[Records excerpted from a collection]

>>

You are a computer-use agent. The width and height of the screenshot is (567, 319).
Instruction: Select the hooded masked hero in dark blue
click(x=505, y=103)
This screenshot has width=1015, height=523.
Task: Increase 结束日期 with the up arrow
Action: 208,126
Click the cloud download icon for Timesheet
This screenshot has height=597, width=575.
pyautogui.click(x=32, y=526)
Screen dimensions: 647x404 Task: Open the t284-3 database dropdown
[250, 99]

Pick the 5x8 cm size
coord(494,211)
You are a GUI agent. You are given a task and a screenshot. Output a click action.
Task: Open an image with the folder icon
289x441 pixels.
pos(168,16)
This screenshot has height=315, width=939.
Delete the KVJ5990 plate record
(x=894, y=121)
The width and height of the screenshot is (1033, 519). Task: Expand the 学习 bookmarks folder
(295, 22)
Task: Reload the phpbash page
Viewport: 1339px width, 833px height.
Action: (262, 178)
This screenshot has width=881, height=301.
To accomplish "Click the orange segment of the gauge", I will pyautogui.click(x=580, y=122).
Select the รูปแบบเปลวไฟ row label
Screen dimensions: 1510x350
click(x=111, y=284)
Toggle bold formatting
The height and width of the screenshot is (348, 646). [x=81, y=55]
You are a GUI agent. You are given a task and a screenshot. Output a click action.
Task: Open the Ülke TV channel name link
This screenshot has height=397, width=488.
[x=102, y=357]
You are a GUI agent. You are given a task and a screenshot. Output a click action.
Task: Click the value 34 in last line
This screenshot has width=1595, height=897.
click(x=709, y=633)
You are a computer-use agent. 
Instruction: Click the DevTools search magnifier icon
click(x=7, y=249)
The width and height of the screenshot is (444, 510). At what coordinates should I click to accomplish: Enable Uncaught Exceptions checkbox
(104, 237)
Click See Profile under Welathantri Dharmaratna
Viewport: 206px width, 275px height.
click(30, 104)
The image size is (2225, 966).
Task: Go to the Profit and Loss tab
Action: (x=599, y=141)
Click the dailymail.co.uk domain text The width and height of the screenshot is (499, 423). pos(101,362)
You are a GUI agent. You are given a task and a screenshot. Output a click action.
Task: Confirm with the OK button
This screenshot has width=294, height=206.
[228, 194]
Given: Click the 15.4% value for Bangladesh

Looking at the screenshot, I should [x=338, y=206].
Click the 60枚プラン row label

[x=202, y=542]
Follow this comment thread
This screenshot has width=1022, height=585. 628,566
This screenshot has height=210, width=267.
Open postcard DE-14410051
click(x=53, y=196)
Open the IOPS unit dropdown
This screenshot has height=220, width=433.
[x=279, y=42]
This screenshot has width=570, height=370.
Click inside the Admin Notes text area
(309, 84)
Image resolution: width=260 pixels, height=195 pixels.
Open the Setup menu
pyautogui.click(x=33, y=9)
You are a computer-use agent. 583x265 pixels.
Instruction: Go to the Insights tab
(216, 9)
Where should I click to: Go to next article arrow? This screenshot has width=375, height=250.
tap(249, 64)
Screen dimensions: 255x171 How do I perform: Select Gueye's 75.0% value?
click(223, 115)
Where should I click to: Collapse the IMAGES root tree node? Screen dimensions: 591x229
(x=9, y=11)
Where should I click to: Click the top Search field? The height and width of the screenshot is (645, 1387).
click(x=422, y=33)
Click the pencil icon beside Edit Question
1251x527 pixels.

<<

§ What needs to be done
In the records above, retype exactly the lines from the one with "Image resolution: width=260" through the last one.

§ Response area
Image resolution: width=260 pixels, height=195 pixels.
Open the Setup menu
pyautogui.click(x=33, y=9)
You are a computer-use agent. 583x265 pixels.
Instruction: Go to the Insights tab
(216, 9)
Where should I click to: Go to next article arrow? This screenshot has width=375, height=250.
tap(249, 64)
Screen dimensions: 255x171 How do I perform: Select Gueye's 75.0% value?
click(223, 115)
Where should I click to: Collapse the IMAGES root tree node? Screen dimensions: 591x229
(x=9, y=11)
Where should I click to: Click the top Search field? The height and width of the screenshot is (645, 1387).
click(x=422, y=33)
Click the pencil icon beside Edit Question
1251x527 pixels.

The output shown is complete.